Wouldn’t it be nice if data at rest did not have to be a concern on a failed hard drive, or on old assets being removed from your network? It would, right? Unfortunately that type of future will not be ours anytime soon. What are the REAL consequences of not having an onsite data destruction plan?

It doesn’t take a catastrophic event to cause a data breach. A breach can simply be started with a misplaced hard drive, a stolen flash drive, or an employee or vendor who has not been properly taught how to protect the data they interact with.

Scenario 1: Imagine one of your employees needs to leave work early for some reason or another, pretty standard. They decide before they go they need to take some work home with them. They pop in their flash drive, transfer a few files and are out the door. While at their appointment their car is broken into, and among the items taken is the flash drive. What you didn’t know was within that data was some of your customer’s personally identifiable information (PII), and now it’s no longer in your possession. This has happens more often than you would think, and in this particular instance it led to the exposure of almost 10,000 records.

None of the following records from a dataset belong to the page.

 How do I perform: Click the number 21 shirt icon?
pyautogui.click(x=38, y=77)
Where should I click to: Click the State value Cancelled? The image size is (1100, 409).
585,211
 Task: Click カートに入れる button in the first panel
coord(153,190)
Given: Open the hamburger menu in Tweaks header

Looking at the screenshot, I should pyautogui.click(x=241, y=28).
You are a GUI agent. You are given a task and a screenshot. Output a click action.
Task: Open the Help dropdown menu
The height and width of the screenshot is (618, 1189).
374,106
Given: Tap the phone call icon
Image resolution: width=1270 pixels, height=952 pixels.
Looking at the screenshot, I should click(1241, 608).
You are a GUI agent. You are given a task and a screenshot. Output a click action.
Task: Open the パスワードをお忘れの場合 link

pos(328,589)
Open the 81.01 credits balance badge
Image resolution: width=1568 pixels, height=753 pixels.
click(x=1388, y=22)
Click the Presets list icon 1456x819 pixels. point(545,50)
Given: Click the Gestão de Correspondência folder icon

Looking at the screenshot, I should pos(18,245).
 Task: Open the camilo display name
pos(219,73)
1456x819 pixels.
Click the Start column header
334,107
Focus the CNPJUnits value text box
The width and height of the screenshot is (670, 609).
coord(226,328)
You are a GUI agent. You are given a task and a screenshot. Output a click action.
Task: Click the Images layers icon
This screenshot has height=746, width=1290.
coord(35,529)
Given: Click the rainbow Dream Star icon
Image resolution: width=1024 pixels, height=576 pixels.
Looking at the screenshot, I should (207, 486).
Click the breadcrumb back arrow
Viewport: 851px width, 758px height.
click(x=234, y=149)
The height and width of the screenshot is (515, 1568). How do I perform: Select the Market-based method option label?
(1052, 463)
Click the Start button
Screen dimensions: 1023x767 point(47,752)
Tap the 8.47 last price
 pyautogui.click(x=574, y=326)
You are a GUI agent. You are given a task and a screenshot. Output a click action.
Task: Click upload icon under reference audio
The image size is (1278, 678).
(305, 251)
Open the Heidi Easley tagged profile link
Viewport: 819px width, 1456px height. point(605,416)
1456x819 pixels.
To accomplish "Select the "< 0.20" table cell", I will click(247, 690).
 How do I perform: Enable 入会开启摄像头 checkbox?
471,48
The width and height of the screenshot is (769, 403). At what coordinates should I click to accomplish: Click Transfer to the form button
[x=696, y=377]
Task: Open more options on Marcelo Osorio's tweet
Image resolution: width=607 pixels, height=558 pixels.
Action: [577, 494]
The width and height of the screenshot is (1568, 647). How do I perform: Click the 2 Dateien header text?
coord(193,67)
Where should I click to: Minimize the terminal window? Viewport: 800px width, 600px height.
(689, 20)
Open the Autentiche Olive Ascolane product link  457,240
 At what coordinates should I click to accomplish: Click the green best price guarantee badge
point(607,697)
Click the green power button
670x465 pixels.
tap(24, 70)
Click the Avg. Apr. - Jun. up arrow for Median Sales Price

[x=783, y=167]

Scenario 2: Your organization is having routine maintenance performed within the data center. During this time you are expected to replace any failed drives within the environment. You find and replace three failed drives and place them on a table off to the side. You complete your task and are interrupted by a colleague asking for your help with something else. When you come back to your work you notice the three drives you replaced have gone missing. What you don’t know is that while you were away a third party vendor was also performing routine maintenance and mistakenly took the drives from off the table. It will only take one of those drives to be misplaced while in his/her possession to create a very large problem for your organization.

Scenario 3: Short staffed you are trying to update your tape catalog. You have an intern moving the old equipment from its original location down to a storage area. After everything is moved he/she notices a box of data tapes on a shelf. Recognizing that those don’t belong there, he/she moves them into a closet in the IT room. Now those tapes can be accessed by anyone who can gain access into that closet.

We have heard of, and seen, situations very similar to this. Data at rest has to be taken more seriously across the board. Most parties in an organization always see it as another person’s or department’s problem, it’s everyone’s. It is the duty for all IT members from the C-level down to put into place a failsafe data containment and destruction plan.